The answer, according to a few winemakers I’ve talked with, is yes.
They say many of the lesser-priced Pinots—in the $15 and under category—do have a small amount of Syrah. It would add color, for sure, and body and backbone.
It’s well-known that historically, decades ago, Syrah, courtesy of Hermitage, found its way into red Burgundies.
This very subject came up the other day at a lunch with one of my collector friends.
He’s got an immaculate collection and is very generous in sharing his wines.
For lunch, he brought a delicious 1957 Domaine de la Romanée-Conti, with classic earthy, ethereal forest floor and dried cherry flavors.
While the blemished label was almost beyond recognition, you could make out the words Romanée-Conti and, while the vintage date was also partially obscured, the cork read 1957.
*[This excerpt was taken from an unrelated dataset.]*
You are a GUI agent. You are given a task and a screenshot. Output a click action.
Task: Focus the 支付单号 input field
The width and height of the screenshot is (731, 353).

We talked about how great the old DRCs are, how amazingly long they age and then reflected on our most recent experiences with newer vintages.
I usually get to taste the new DRCs, informally, and the past couple years have left me wondering if they’re in the same class as the older wines.
Both my friend and I have been less impressed by recent years and the question came up. Did the older DRCs benefit from a dash of Syrah? That would explain why the wines remained so hearty after all these years.
Curious if anyone else has thoughts on the older DRCs, as well as the newer versions.